El stock de los depósitos que copian a la inflación acumuló una suba brutal del 411% en lo que va del año, desatando una fiebre de ahorristas que abandonan las tasas fijas miserables.
La brutal aceleración de los precios provocó un vuelco dramático en la City porteña y los ahorristas salieron corriendo a reventar las ventanillas de los bancos. Los últimos datos del Banco Central de la República Argentina encendieron las alarmas del sistema financiero al confirmar que los depósitos ajustados por UVA alcanzaron la impactante cifra de 1,456 billones de pesos, consolidando una migración masiva de fondos que busca desesperadamente no licuarse frente al avance del costo de vida.
La tremenda devaluación de los plazos fijos tradicionales forzó a los consumidores de la Ciudad de Buenos Aires a modificar su estrategia de supervivencia económica.
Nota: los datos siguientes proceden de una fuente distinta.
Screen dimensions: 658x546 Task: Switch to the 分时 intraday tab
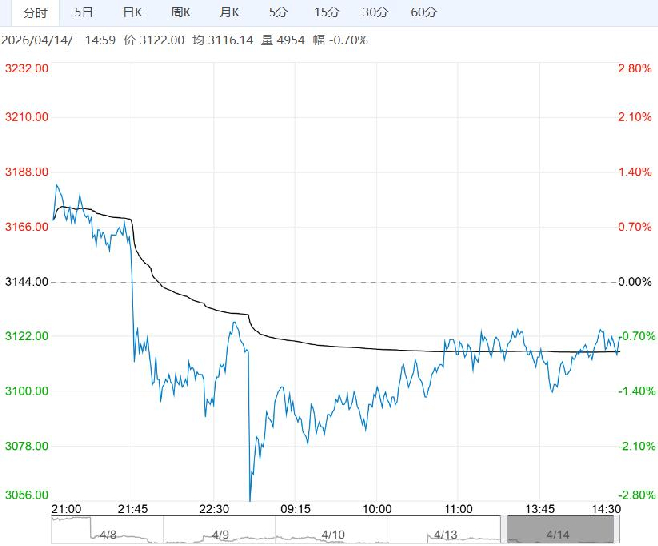point(33,13)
Con las tasas de interés nominales por el piso, la inflación galopante devolvió el atractivo a las colocaciones atadas al índice de precios, las cuales registran un incremento mensual cercano al 50% debido a la necesidad imperiosa de resguardar el valor del dinero sin tener que recurrir al mercado cambiario informal.
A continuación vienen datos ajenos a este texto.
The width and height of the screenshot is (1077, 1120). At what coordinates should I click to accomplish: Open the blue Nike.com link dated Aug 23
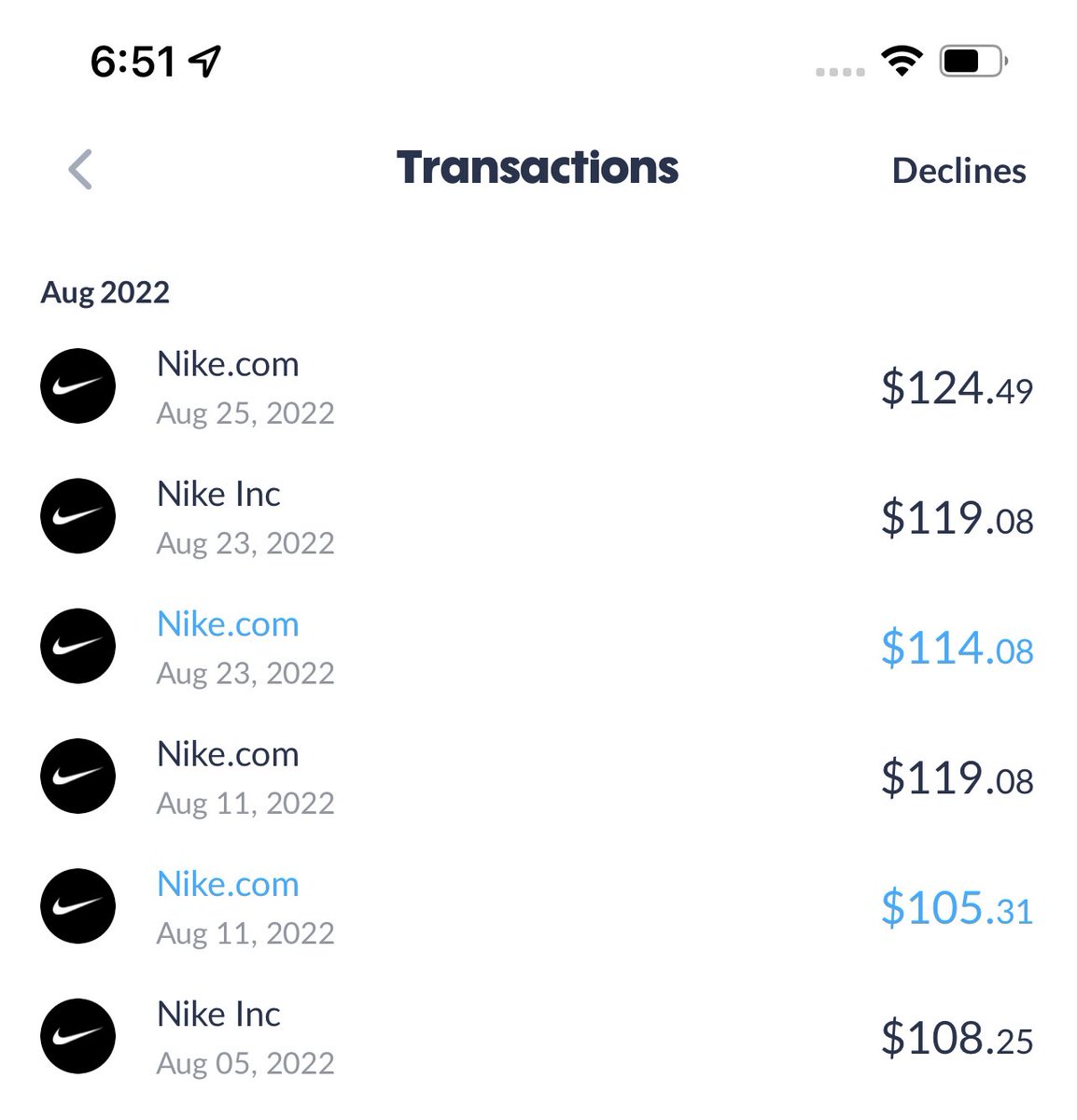pos(228,623)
El gran detonante de esta fiebre financiera fue la jugada del Banco Nación, que pateó el tablero al permitir el cobro mensual de intereses con un rendimiento real positivo, rompiendo el histórico candado que obligaba a dejar los fondos inmovilizados durante medio año. Esta flexibilización de las condiciones comerciales desató un fuerte debate entre los analistas, quienes advierten sobre el riesgo de un enorme pasivo indexado que los bancos privados intentan esquivar a toda costa.
El fenomenal crecimiento del stock en pesos demuestra que la desconfianza sobre los instrumentos financieros tradicionales es total. Mientras el gobierno nacional intenta contener la suba de la inflación subiendo las tasas de manera selectiva, los ahorristas eligen el blindaje automático de las Unidades de Valor Adquisitivo, transformando a este mecanismo en el verdadero refugio contra el descalabro macroeconómico actual.
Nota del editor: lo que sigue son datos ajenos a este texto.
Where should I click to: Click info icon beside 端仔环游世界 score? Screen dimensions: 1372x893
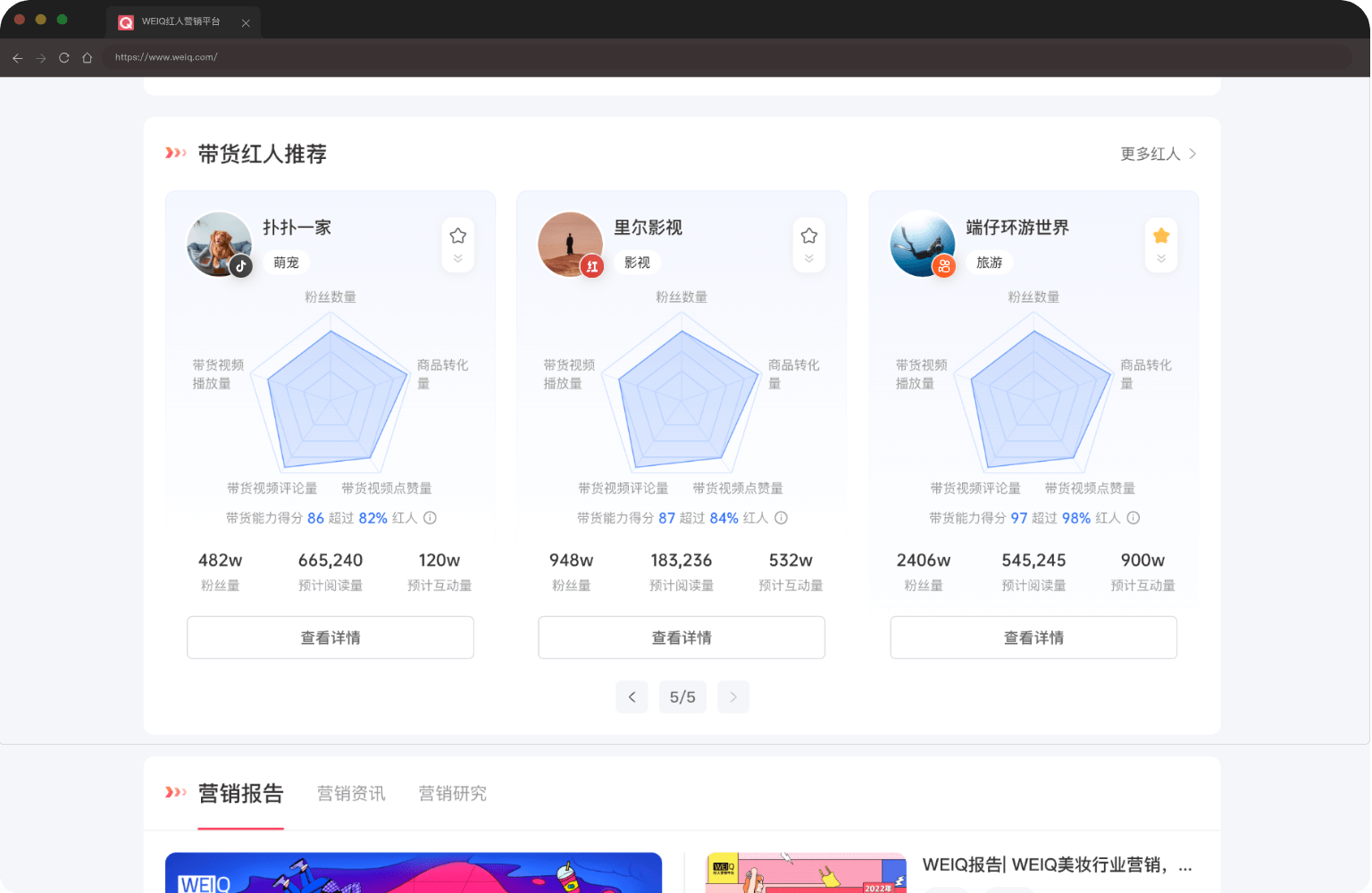click(1133, 518)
La persistencia de esta tendencia deja una incógnita abierta sobre la capacidad del sistema bancario para sostener semejante volumen de deuda indexada. Las próximas mediciones de precios del mes determinarán si esta avalancha de depósitos UVA sigue devorando el resto de las opciones de inversión o si la City porteña enfrenta un inminente cuello de botella por el exceso de pesos colocados a largo plazo.